Rewrite the passage of the reflection on grace in Genesis between "Twice a year" and "four of Genesis.", inclusive, replacing "fellowship meal" with "shared supper".

Excerpt provided>
====================
Twice a year our Bible Study groups get together for a fellowship meal and three hours of intensive study. The last time we met we delved into what the Parables told us about God’s grace. This May we will be studying grace in the book of Genesis. As I’ve been preparing for the Sunday afternoon study I’m quickly coming to the conclusion that we will be hard pressed to make our way much further than chapters three and four of Genesis.
It is amazing on how much there is to learn in the Bible. We think we understand the Bible and have a fairly good grasp of its teachings and then we embark on a bit of a specialized study and realize how much material there really is that somehow we have skipped over. It’s that way for me regarding Genesis. It is a fun book to read with all the great Bible stories and the obvious references to grace in the stories like Abraham going to sacrifice Isaac are not hard to pick out. But the book is much deeper and more subtle than we think.
Let me give you an example of what I’m getting at. In Genesis chapter three after Adam and Eve have chosen to listen to Satan their eyes are open to the understanding of good and evil and they have separated themselves from God so they hide. God comes walking in the cool of the evening and calls to them, “Where are you?” (3:9) In those three words our understanding of God is awakened and security and comfort pours over us. No matter how far we try to flee from God and how hard we try to hide from Him He always calls, “Where are you?” We may move a long ways away from God but He never abandons or separates Himself from us. He is forever calling us back to Him so that we may walk together in harmony once again.
In Chapter four we have the story of Cain and Abel and the introduction of murder into the world. Once again God calls out to humanity. He asks Cain a very simple and straight forward question, “Where is your brother Abel?” (4:9) Of course God knew what had happened, that Abel was dead murdered by his own brother Cain, but God is stating something deeper. He is reminding us that we are all our brothers keepers and have a responsibility for each other.
====================
Exercise data>

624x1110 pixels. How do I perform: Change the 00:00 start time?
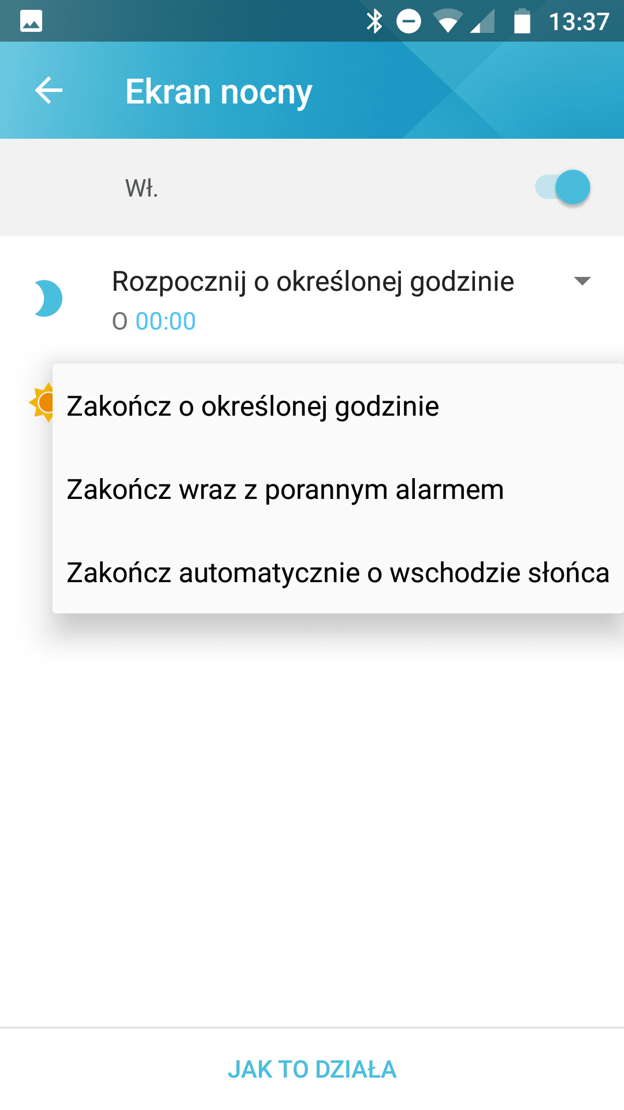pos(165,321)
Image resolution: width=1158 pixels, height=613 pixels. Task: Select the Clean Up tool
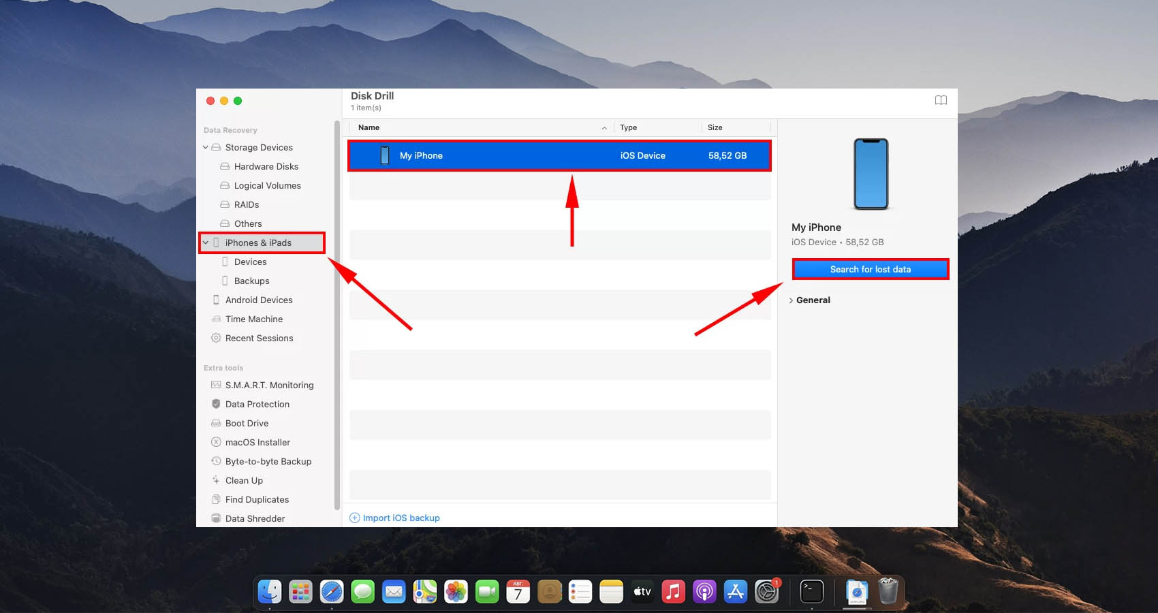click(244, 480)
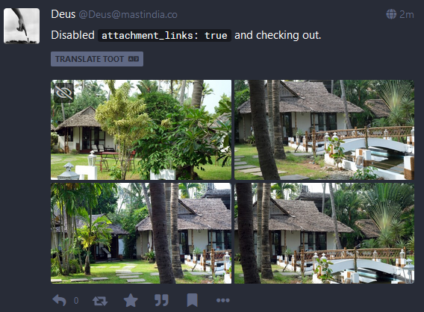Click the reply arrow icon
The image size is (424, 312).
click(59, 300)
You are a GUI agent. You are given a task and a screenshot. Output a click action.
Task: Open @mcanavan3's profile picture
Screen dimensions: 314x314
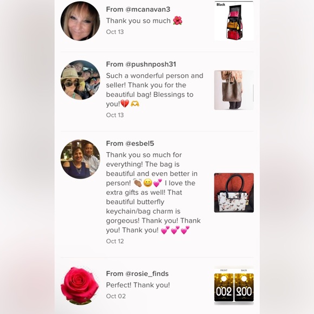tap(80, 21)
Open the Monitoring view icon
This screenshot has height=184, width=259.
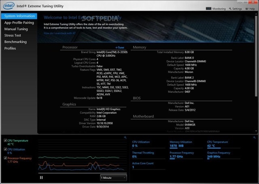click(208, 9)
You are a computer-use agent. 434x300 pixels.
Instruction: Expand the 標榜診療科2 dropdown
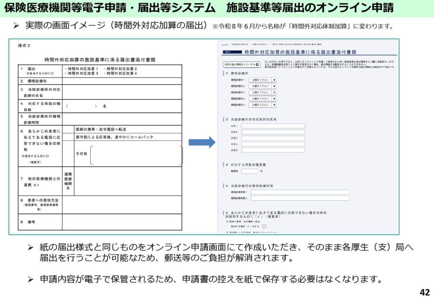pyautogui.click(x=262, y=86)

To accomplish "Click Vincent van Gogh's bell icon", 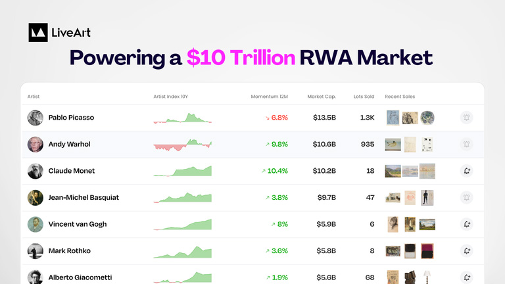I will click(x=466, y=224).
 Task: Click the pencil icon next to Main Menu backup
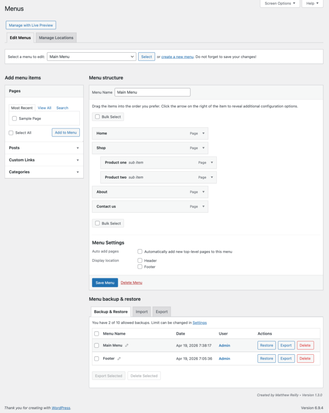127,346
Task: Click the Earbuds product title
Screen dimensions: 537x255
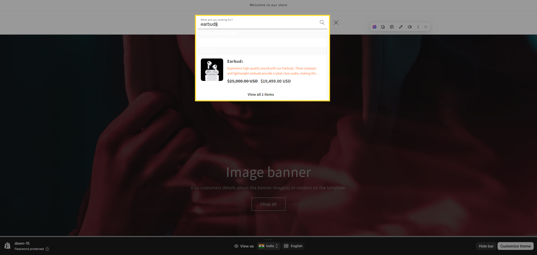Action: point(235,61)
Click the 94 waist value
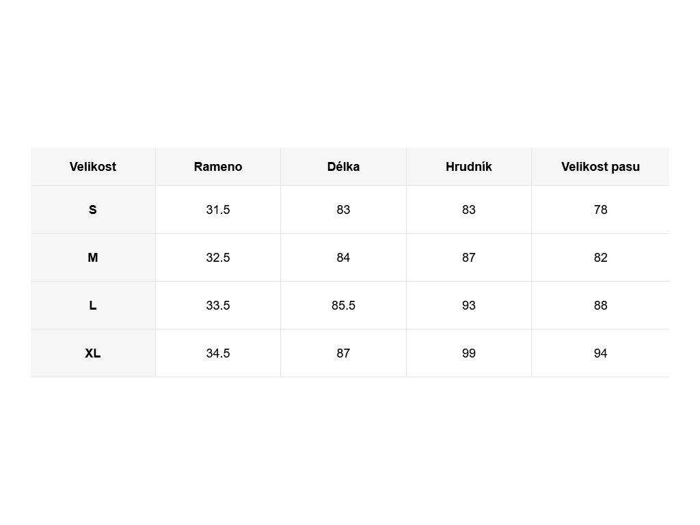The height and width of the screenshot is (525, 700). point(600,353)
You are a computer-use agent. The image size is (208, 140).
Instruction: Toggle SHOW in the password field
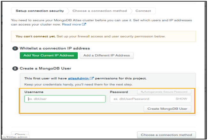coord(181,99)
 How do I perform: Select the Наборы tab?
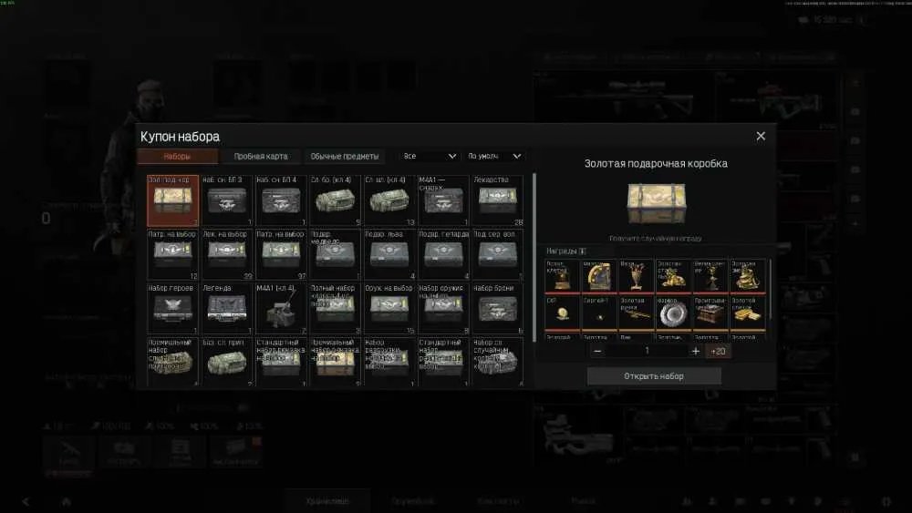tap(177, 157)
====================
Exercise solution>
Twice a year our Bible Study groups get together for a shared supper and three hours of intensive study. The last time we met we delved into what the Parables told us about God’s grace. This May we will be studying grace in the book of Genesis. As I’ve been preparing for the Sunday afternoon study I’m quickly coming to the conclusion that we will be hard pressed to make our way much further than chapters three and four of Genesis.